Few know this better than Julie Murray, the older sister of Maura Murray, true crime’s ‘favourite’ missing person case. Maura went missing aged 21 on February 9, 2004, after crashing her car near Woodsville, New Hampshire, USA. Since then, every facet of Maura’s life up to that point has been raked over, analysed, with theories that range from the sensible to the speculative, sensational and beyond. Writing for Boston magazine in 2014, the journalist Bill Jensen wrote, “Now, at least online, it often seems as there’s no such thing as a cold case. But when Maura Murray disappeared, the internet was in its infancy. There was no YouTube and no Twitter. On the day Maura went missing, Facebook was five days old. And so you can read the history of her case as a parable about the evolution of online sleuthing.

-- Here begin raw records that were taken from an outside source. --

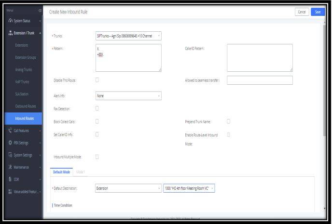Collapse the sidebar with the menu toggle icon
Image resolution: width=332 pixels, height=224 pixels.
pos(40,11)
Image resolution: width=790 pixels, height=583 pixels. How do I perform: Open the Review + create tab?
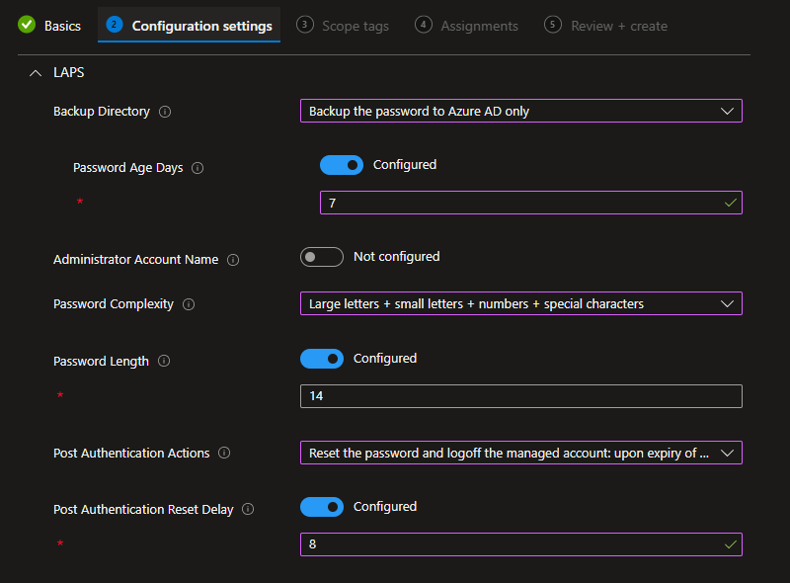coord(606,26)
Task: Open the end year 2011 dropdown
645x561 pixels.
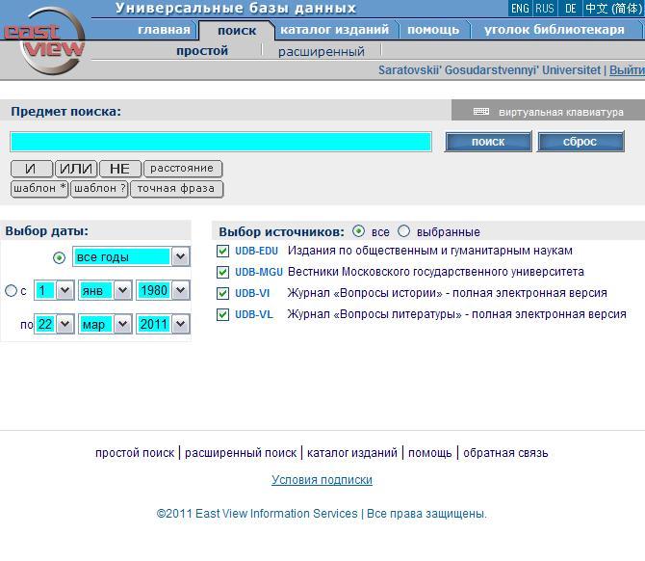Action: 180,325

“My family tried our best to try to stop it and give her some level of dignity. But there’s so much harassment, and bullying, and trolling [around the discussion of her case]. It’s all under the guise of an industry where you can publicly humiliate somebody. To see it happen to my sister was so hurtful. Her reputation has been destroyed. She’s been called a ‘sociopath’, a ‘slut’. Her sexual history is on the internet. She had disordered eating – that’s all on the internet. She would be mortified to learn that she’s being talked about in this way. And there’s nothing I can do to stop it. Because people want that. They want that shame.”
Some loved ones of victims see the true crime genre as a poisoned chalice – one they must drink from if they stand a hope of seeing justice. When Sarah Turney suspected her father Michael Turney as being responsible for the disappearance of her older half-sister Alissa in 2001, she was told by Arizona Police that she should turn to the genre to heat up the cold case. A campaign on TikTok, her podcast Voices For Justice, even appearances at CrimeCon, eventually led to her father’s arrest last year. She’s become increasingly vocal in her call for ethics in the true crime space. “I don’t need to be quiet and grateful to get press as much as I once did,” she says. “Now I can say, don’t do that, don’t say that – you’re talking about another human.”
True crime isn’t a new genre. Truman Capote’s 1966 non-fiction novel In Cold Blood, concerning the 1959 murder of four members of the Clutter family in Kansas, USA, is now 55 years old. And, within a world getting more violent (or at least, via the ubiquity of the news agenda, one perceived to be) it’s not going anywhere either. It’s overdue a reckoning about what it is and what it wants to achieve.
We go see the dogs in the basement. They really are adorable.